Gas prices are a supply and demand issue, not a who is in office issue. I’m always shocked how much we over-index a president’s control over gas prices. Demand was down during the pandemic while production capability was up, causing deflation. OPEC made this worse as they kept flooding the market. This resulted in domestic producers closing more refineries because of continued falling prices. But as the pandemic started to end demand started to grow, and domestic oil producers burned through their supply intentionally before they restarted oil production. But an unexpected supply shock happened in the form of a cold snap limiting supply as demand finally recovered that caused prices to go up. The Keystone Pipeline closing on the margins impacted this but not to the extent people believe. It would have made oil transportation cheaper, but the issue wasn’t transportation it was production. This was an add-on to an existing pipeline, and at best would have been a marginal gain because oil is still being transported by the existing pipelines, rail, and trucks. Read any of the articles that have summarized it, it’s pretty clear. If you should be mad at anyone it should be domestic oil producers and their shareholders who are incentivized by profit margins not your pain at the pump.
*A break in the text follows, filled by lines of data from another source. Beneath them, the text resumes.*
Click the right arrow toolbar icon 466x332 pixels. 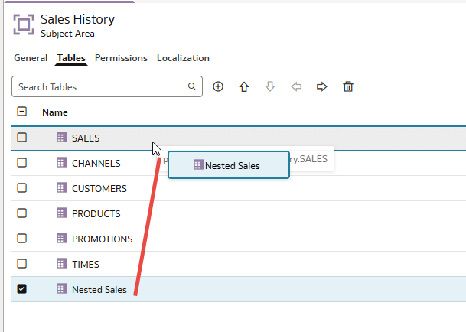322,87

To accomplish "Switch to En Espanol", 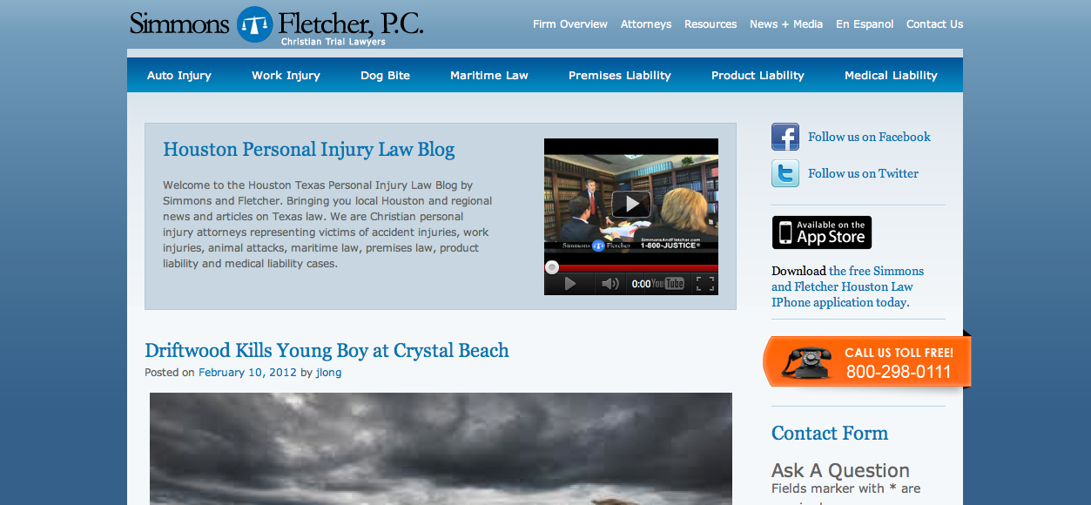I will (865, 24).
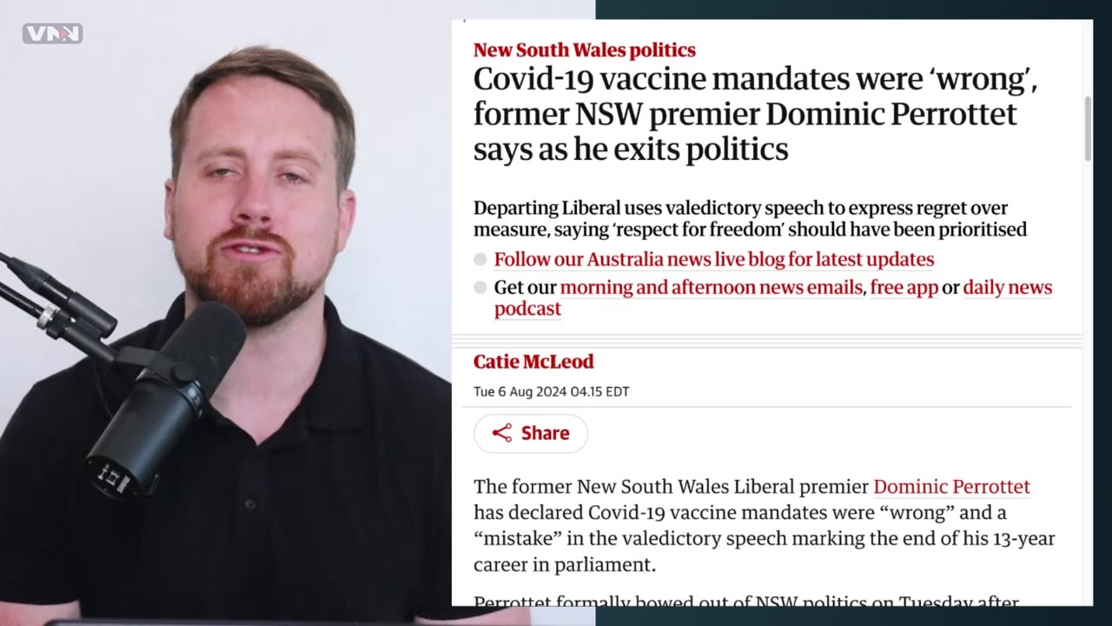This screenshot has height=626, width=1112.
Task: Open the daily news podcast link
Action: (773, 297)
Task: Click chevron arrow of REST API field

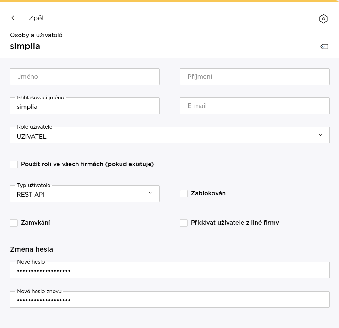Action: pos(150,193)
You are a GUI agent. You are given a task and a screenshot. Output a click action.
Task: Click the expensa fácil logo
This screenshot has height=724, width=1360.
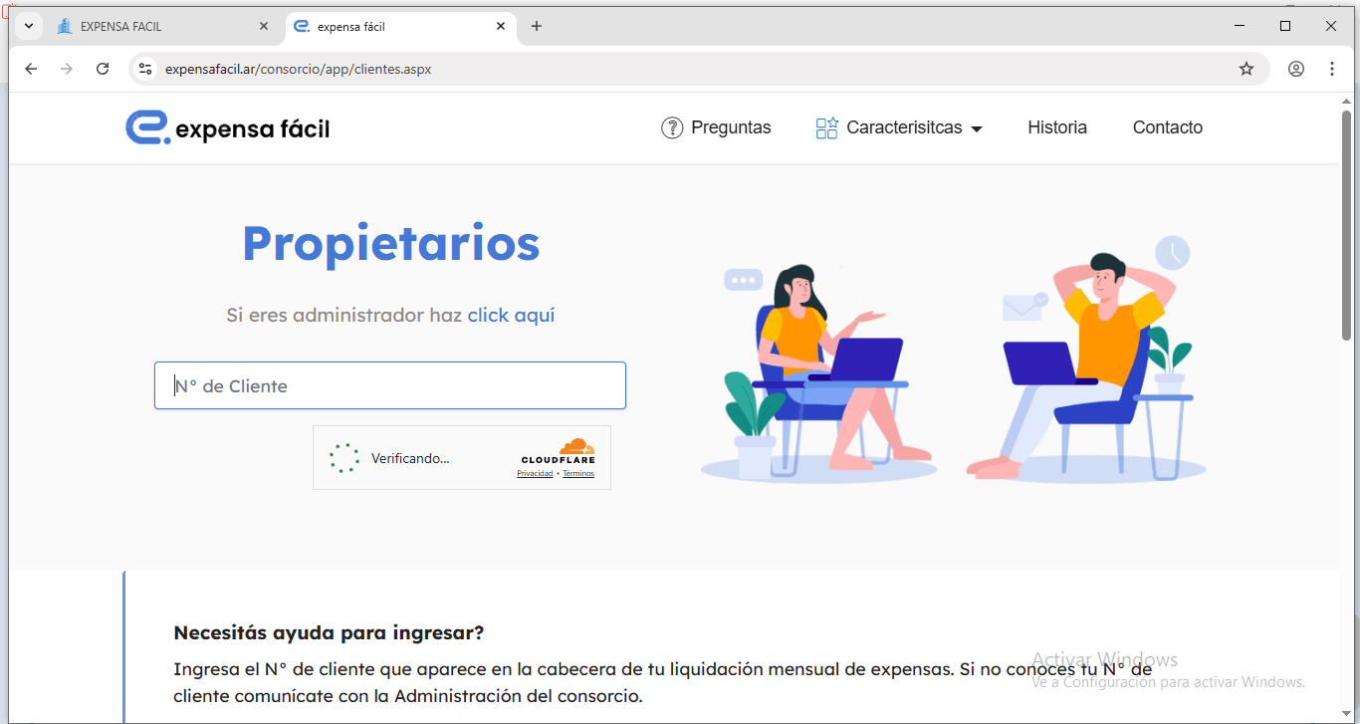coord(227,127)
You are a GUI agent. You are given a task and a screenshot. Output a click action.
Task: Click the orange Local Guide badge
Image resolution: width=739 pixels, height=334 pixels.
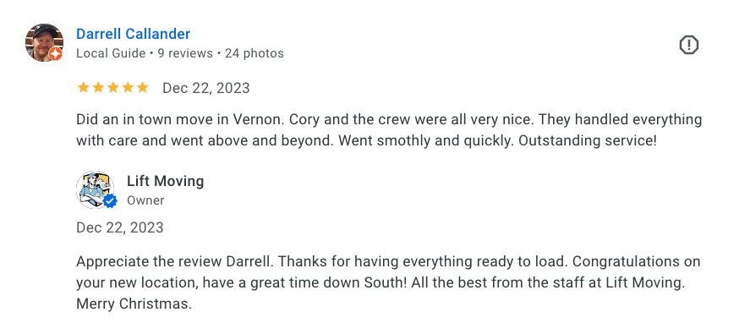click(55, 54)
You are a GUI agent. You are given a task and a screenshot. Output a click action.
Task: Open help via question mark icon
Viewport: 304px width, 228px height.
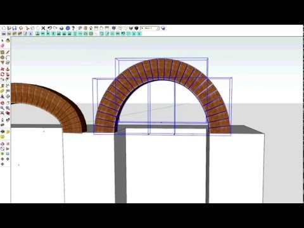[73, 28]
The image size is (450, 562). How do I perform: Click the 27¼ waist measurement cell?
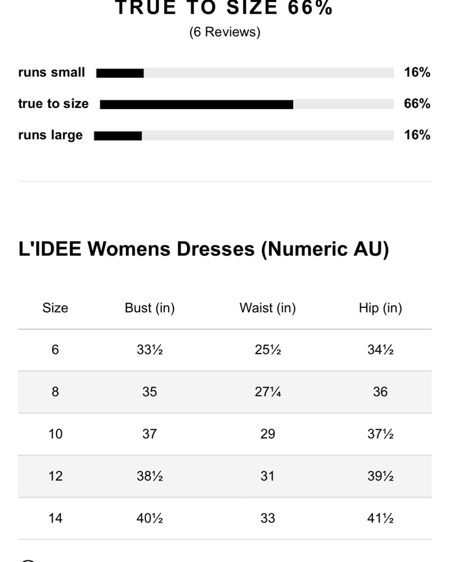click(267, 392)
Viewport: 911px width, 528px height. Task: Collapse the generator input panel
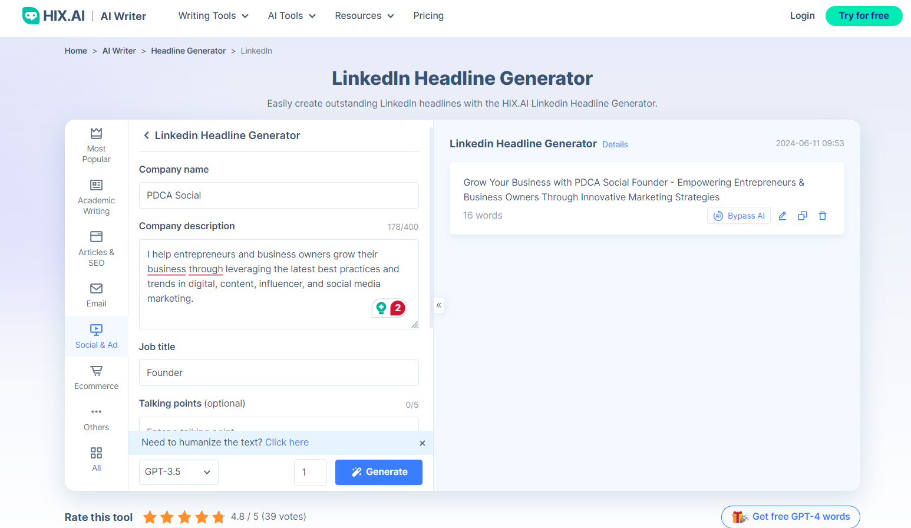tap(439, 305)
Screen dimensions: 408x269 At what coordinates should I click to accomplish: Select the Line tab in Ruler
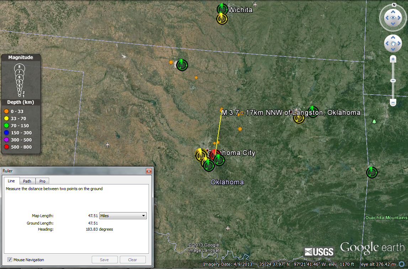tap(11, 181)
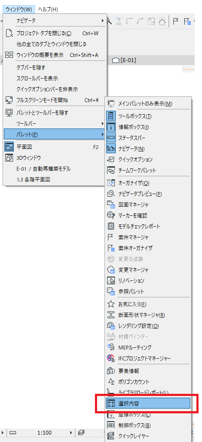Click the ナビゲータ palette house icon

coord(111,148)
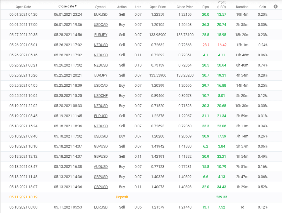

Why am I talking about all this? Because this is a constant excuse of those on the right to prevent any climate legislation. If we want to have any climate policy we have to address the elephant in the room, it will cost money, but we need to make clear what the costs are. When we talk about gas taxes, carbon taxes, and so on those are costs that will be passed onto the consumers we need to be honest about that. (Unless we can find a way to pay the cost back to consumers, look pack at my carbon dividend article.) But what we also need to be honest about are the subsidies we are giving the same companies that aren’t passed on. There is a profit issue, consumers are being burdened with the costs of doing business but not gaining from what the government is giving them. Climate policy should be focused on making energy costs more transparent, the more transparent we can make it the easier the transition. We also need to add more focus on making the subsidies they are receiving to keep prices down.
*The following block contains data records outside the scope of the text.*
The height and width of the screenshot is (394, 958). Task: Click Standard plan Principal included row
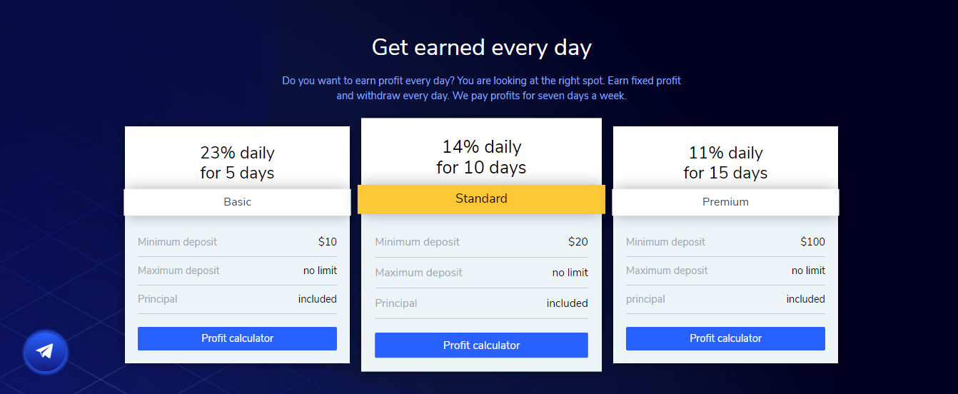[x=481, y=303]
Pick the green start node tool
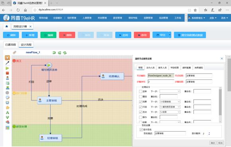 click(7, 68)
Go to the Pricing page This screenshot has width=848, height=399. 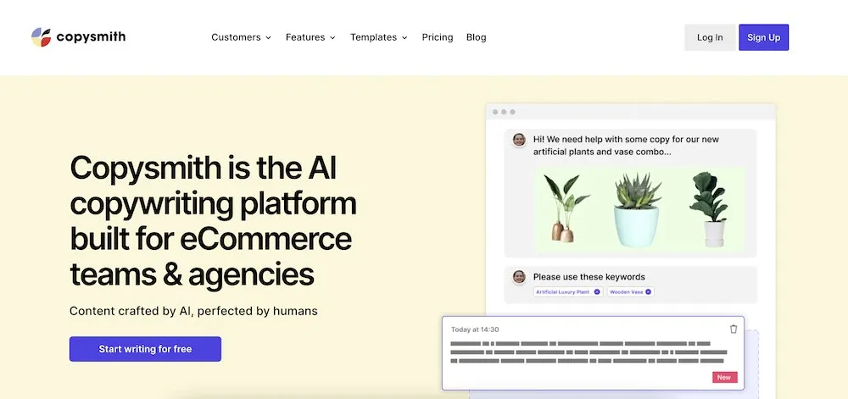pos(438,37)
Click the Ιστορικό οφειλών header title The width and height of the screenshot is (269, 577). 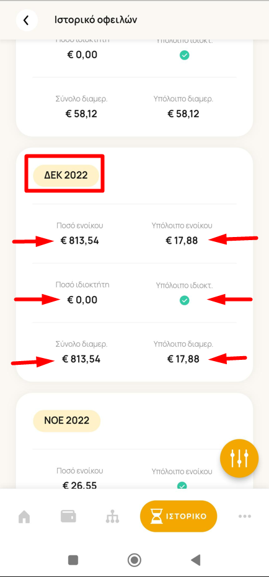96,20
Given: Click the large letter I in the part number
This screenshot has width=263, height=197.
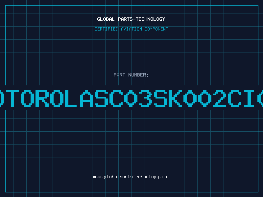Looking at the screenshot, I should [249, 98].
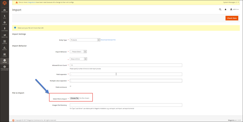
Task: Open the Reports chart icon
Action: (x=5, y=48)
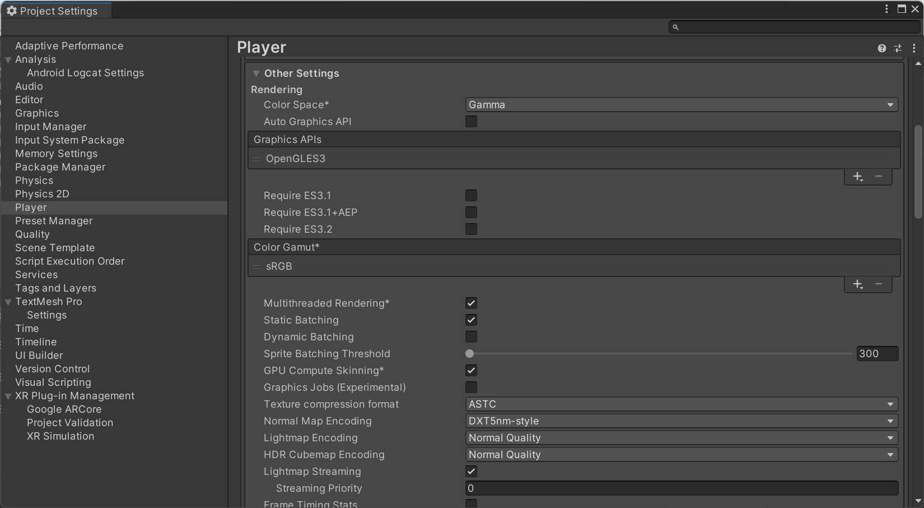Add a Color Gamut with plus icon
The height and width of the screenshot is (508, 924).
[857, 284]
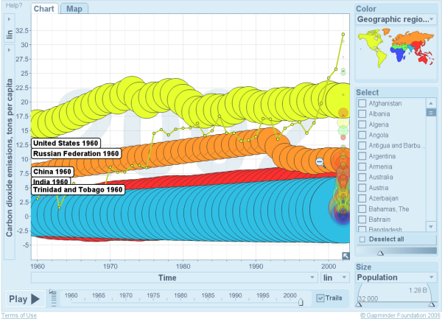This screenshot has width=442, height=319.
Task: Switch to the Map tab
Action: coord(74,9)
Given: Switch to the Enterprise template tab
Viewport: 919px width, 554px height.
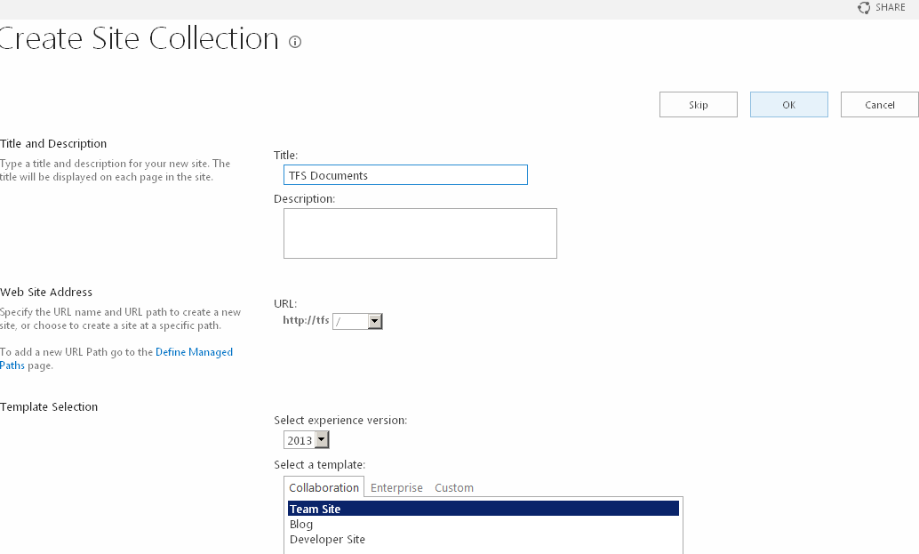Looking at the screenshot, I should (396, 487).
We can’t make the case for the Green New Deal, a Carbon Tax, or so on till we address the market manipulation the energy industry is engaging in. We need to address the cost benefits of our plans, including the negative externalities, and make it clear the cost and fluctuations they are seeing day to day aren’t part of that. Then we need to force those on the right to engage us honestly. They aren’t dismissing climate change or human causes anymore they are just arguing that it costs too much. We can’t allow them to control the narrative on costs. Climate remediation, adaptation will cost more than acting now with either a cap and trade policy or carbon tax. The best thing to do is to limit greenhouse gas emissions while we can, and the only way to do that is to build public support for it.